>> Begin SUPPLIED MATERIAL

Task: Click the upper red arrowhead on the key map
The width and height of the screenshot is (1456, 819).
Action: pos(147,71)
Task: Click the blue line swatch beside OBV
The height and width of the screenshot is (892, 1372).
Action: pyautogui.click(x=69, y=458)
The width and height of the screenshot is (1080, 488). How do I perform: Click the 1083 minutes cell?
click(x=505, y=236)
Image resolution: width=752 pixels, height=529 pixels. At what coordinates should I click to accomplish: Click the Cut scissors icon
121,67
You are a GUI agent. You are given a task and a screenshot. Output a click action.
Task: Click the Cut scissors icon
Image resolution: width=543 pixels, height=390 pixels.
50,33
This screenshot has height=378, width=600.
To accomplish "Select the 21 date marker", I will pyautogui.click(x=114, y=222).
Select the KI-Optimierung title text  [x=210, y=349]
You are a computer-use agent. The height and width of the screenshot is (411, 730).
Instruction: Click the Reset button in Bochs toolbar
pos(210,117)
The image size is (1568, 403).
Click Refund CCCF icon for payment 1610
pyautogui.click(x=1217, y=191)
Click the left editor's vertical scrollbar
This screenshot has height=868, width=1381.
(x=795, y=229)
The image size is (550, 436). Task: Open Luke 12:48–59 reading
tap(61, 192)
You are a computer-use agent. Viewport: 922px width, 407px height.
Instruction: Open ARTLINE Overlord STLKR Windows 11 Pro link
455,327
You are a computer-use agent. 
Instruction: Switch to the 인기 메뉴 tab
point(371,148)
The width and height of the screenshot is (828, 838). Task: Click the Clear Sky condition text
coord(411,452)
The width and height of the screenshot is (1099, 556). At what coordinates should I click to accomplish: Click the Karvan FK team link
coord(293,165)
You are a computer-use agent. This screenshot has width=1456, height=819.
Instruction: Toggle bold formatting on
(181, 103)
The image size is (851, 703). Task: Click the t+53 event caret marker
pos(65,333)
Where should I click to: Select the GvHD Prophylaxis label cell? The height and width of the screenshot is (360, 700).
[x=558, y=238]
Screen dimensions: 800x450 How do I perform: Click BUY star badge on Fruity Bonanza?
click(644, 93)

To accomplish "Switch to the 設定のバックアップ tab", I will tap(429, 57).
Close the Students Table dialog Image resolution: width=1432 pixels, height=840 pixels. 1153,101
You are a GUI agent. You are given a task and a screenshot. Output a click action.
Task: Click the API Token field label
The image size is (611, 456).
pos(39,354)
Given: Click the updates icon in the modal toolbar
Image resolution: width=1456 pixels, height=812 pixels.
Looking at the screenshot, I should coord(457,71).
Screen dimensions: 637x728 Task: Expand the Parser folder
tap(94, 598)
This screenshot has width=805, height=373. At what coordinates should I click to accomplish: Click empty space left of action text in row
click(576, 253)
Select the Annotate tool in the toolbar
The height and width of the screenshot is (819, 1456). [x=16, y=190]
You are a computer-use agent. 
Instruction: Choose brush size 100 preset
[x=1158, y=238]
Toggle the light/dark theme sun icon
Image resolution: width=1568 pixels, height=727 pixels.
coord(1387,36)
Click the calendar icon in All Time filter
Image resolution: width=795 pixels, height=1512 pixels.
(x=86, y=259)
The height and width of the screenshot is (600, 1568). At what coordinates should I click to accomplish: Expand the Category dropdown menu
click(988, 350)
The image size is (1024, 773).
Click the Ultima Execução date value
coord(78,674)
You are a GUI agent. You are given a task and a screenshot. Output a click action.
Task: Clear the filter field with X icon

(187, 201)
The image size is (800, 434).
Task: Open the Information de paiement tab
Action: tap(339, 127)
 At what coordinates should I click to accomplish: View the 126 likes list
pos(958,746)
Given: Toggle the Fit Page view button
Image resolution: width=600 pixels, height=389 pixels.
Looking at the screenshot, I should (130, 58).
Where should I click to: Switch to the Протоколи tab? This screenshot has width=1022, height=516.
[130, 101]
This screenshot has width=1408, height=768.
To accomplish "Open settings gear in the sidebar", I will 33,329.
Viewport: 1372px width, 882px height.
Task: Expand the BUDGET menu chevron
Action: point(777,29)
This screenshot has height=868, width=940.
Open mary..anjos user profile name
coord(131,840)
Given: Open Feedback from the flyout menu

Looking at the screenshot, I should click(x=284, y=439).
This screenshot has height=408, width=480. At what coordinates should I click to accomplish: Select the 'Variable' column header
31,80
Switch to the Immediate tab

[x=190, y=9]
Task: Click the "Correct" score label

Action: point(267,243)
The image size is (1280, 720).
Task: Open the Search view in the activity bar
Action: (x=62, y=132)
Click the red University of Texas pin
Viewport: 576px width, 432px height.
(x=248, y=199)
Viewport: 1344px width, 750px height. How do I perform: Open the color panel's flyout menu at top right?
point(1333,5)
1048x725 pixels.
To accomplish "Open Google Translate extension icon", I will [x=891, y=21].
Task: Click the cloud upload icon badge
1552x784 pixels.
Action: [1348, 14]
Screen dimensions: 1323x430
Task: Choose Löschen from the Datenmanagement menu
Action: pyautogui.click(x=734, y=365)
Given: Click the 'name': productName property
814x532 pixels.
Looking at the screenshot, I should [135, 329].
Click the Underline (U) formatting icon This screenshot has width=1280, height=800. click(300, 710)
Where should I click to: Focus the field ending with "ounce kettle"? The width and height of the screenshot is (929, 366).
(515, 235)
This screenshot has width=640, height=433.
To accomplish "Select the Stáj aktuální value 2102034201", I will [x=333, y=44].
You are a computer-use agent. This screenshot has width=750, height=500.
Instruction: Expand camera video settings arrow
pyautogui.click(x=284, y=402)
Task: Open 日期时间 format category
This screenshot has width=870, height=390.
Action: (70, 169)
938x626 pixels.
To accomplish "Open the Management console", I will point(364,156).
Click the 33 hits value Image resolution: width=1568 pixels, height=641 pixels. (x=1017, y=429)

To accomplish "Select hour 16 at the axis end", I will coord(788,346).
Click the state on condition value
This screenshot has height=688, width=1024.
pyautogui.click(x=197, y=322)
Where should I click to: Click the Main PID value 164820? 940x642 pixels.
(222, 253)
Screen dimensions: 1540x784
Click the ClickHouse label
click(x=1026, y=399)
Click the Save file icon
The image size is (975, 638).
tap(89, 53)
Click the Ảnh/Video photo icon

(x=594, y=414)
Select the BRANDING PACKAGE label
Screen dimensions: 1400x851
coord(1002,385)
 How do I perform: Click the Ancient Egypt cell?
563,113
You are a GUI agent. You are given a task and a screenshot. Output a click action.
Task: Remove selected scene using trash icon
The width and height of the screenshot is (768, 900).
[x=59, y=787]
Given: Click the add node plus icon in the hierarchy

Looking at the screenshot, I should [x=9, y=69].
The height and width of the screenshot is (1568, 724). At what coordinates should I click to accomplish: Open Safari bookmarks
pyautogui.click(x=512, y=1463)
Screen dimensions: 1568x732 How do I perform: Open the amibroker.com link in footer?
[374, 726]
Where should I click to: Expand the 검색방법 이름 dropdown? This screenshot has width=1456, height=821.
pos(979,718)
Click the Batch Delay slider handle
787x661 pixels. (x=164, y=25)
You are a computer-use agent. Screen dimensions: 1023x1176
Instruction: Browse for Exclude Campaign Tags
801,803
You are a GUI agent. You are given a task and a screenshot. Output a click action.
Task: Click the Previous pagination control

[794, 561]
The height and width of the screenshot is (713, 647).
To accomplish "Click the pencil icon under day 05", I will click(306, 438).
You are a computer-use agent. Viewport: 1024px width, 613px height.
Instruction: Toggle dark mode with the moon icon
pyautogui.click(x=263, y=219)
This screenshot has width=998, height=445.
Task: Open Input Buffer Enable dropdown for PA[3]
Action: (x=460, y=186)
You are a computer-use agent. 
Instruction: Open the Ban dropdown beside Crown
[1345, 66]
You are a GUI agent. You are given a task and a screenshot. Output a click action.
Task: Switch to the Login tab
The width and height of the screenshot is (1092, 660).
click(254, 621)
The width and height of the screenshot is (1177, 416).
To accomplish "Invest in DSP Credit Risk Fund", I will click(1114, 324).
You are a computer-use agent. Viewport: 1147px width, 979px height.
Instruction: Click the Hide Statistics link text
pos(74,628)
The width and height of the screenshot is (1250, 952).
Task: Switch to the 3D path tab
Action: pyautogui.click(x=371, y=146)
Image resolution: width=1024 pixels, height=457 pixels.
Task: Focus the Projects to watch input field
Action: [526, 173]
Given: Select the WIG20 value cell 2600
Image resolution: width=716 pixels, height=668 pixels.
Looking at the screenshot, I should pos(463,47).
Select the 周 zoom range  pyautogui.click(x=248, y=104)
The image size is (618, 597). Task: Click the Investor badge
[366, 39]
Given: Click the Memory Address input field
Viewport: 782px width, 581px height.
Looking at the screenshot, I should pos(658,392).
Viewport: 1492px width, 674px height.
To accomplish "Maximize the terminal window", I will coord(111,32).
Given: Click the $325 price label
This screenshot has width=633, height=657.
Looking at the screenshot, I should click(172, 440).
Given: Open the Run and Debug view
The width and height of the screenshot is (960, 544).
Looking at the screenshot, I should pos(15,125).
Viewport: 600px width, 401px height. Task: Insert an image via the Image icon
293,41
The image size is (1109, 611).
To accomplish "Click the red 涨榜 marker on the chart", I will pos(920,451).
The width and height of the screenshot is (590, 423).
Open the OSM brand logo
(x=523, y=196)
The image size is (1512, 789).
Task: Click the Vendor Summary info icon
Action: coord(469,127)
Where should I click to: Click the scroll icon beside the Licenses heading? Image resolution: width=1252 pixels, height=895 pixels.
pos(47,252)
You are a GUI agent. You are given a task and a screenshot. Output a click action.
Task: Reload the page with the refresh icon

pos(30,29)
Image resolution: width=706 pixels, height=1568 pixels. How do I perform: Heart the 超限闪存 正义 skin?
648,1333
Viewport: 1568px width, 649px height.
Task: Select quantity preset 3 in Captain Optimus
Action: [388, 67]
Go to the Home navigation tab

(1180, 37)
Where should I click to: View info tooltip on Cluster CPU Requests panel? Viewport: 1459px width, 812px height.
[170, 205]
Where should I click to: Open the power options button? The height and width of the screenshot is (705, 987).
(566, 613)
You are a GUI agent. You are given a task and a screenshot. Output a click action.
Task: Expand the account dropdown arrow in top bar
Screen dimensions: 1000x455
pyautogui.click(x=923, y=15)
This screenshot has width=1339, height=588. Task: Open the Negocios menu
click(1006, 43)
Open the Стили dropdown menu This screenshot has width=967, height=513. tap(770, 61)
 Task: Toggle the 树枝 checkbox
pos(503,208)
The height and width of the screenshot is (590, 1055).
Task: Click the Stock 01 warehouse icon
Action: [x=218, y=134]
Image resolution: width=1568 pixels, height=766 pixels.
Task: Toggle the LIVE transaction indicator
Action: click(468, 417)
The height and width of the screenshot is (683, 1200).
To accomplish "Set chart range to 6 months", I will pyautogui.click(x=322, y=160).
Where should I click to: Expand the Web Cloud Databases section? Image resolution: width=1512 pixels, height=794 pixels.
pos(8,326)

>> End SUPPLIED MATERIAL

AIM OF THE EXERCISE: Copy the records from the line with "Screen dimensions: 637x728" up to and including the line with "The height and width of the screenshot is (819, 1456).", replacing "Parser" with "Compiler" and leaving everything else unchanged.

ANSWER BELOW:
Screen dimensions: 637x728 Task: Expand the Compiler folder
tap(94, 598)
This screenshot has width=805, height=373. At what coordinates should I click to accomplish: Click empty space left of action text in row
click(576, 253)
Select the Annotate tool in the toolbar
The height and width of the screenshot is (819, 1456). [x=16, y=190]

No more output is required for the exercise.